### Problem description
Your answer must be an exact repetition of every record.

Collected data:
-- Opening Marker --

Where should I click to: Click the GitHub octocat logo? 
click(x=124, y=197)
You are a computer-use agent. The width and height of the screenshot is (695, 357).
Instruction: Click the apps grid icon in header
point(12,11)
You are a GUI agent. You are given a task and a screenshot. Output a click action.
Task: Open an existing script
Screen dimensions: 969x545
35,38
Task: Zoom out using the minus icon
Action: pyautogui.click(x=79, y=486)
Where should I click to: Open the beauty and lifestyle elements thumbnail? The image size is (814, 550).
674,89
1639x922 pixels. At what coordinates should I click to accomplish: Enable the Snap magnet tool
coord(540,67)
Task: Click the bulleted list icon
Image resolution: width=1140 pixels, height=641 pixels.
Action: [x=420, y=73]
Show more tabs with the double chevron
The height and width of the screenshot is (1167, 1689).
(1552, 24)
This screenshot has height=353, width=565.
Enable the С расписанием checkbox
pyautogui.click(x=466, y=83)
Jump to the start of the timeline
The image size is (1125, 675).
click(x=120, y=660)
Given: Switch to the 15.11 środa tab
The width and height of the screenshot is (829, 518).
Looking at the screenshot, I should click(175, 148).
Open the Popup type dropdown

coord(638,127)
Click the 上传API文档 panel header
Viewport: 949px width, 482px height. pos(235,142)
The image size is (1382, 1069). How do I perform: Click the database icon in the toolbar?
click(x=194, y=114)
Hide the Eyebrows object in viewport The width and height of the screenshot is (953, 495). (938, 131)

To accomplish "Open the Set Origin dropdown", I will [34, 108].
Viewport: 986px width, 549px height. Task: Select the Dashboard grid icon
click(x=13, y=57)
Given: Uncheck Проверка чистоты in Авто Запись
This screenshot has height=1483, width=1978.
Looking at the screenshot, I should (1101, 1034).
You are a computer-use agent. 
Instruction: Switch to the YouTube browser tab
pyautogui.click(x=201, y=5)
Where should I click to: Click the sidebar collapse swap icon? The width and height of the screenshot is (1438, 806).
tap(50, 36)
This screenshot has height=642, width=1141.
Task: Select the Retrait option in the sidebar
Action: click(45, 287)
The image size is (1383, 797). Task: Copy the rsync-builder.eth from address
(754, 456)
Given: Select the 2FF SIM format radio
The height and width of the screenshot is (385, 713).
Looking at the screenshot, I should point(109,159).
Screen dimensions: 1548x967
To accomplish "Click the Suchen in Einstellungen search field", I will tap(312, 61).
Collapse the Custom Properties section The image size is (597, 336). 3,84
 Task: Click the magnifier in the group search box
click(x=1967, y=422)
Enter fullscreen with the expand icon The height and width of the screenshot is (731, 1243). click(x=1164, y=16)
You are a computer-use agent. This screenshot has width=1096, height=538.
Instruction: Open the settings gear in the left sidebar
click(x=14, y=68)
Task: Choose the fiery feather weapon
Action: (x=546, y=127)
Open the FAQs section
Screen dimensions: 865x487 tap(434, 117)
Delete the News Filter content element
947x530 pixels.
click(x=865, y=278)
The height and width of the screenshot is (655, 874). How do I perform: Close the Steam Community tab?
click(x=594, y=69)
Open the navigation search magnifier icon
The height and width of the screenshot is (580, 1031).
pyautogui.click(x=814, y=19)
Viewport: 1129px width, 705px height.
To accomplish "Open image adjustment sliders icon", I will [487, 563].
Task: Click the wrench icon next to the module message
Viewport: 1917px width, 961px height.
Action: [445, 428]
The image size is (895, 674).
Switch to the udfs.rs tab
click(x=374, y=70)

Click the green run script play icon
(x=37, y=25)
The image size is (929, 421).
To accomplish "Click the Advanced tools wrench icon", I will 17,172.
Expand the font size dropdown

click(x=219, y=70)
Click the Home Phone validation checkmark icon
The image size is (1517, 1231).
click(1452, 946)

-- Closing Marker --

### Reply
Where should I click to: Click the GitHub octocat logo? 
click(x=124, y=197)
You are a computer-use agent. The width and height of the screenshot is (695, 357).
Instruction: Click the apps grid icon in header
point(12,11)
You are a GUI agent. You are given a task and a screenshot. Output a click action.
Task: Open an existing script
Screen dimensions: 969x545
35,38
Task: Zoom out using the minus icon
Action: pyautogui.click(x=79, y=486)
Where should I click to: Open the beauty and lifestyle elements thumbnail? The image size is (814, 550).
674,89
1639x922 pixels. At what coordinates should I click to accomplish: Enable the Snap magnet tool
coord(540,67)
Task: Click the bulleted list icon
Image resolution: width=1140 pixels, height=641 pixels.
Action: [x=420, y=73]
Show more tabs with the double chevron
The height and width of the screenshot is (1167, 1689).
(1552, 24)
This screenshot has height=353, width=565.
Enable the С расписанием checkbox
pyautogui.click(x=466, y=83)
Jump to the start of the timeline
The image size is (1125, 675).
click(x=120, y=660)
Given: Switch to the 15.11 środa tab
The width and height of the screenshot is (829, 518).
Looking at the screenshot, I should click(175, 148).
Open the Popup type dropdown

coord(638,127)
Click the 上传API文档 panel header
Viewport: 949px width, 482px height. pos(235,142)
The image size is (1382, 1069). How do I perform: Click the database icon in the toolbar?
click(x=194, y=114)
Hide the Eyebrows object in viewport The width and height of the screenshot is (953, 495). (938, 131)

To accomplish "Open the Set Origin dropdown", I will [34, 108].
Viewport: 986px width, 549px height. Task: Select the Dashboard grid icon
click(x=13, y=57)
Given: Uncheck Проверка чистоты in Авто Запись
This screenshot has height=1483, width=1978.
Looking at the screenshot, I should (1101, 1034).
You are a computer-use agent. 
Instruction: Switch to the YouTube browser tab
pyautogui.click(x=201, y=5)
Where should I click to: Click the sidebar collapse swap icon? The width and height of the screenshot is (1438, 806).
tap(50, 36)
This screenshot has height=642, width=1141.
Task: Select the Retrait option in the sidebar
Action: click(45, 287)
The image size is (1383, 797). Task: Copy the rsync-builder.eth from address
(754, 456)
Given: Select the 2FF SIM format radio
The height and width of the screenshot is (385, 713).
Looking at the screenshot, I should point(109,159).
Screen dimensions: 1548x967
To accomplish "Click the Suchen in Einstellungen search field", I will tap(312, 61).
Collapse the Custom Properties section The image size is (597, 336). 3,84
 Task: Click the magnifier in the group search box
click(x=1967, y=422)
Enter fullscreen with the expand icon The height and width of the screenshot is (731, 1243). click(x=1164, y=16)
You are a computer-use agent. This screenshot has width=1096, height=538.
Instruction: Open the settings gear in the left sidebar
click(x=14, y=68)
Task: Choose the fiery feather weapon
Action: (x=546, y=127)
Open the FAQs section
Screen dimensions: 865x487 tap(434, 117)
Delete the News Filter content element
947x530 pixels.
click(x=865, y=278)
The height and width of the screenshot is (655, 874). How do I perform: Close the Steam Community tab?
click(x=594, y=69)
Open the navigation search magnifier icon
The height and width of the screenshot is (580, 1031).
pyautogui.click(x=814, y=19)
Viewport: 1129px width, 705px height.
To accomplish "Open image adjustment sliders icon", I will [487, 563].
Task: Click the wrench icon next to the module message
Viewport: 1917px width, 961px height.
Action: [445, 428]
The image size is (895, 674).
Switch to the udfs.rs tab
click(x=374, y=70)

Click the green run script play icon
(x=37, y=25)
The image size is (929, 421).
To accomplish "Click the Advanced tools wrench icon", I will 17,172.
Expand the font size dropdown

click(x=219, y=70)
Click the Home Phone validation checkmark icon
The image size is (1517, 1231).
click(1452, 946)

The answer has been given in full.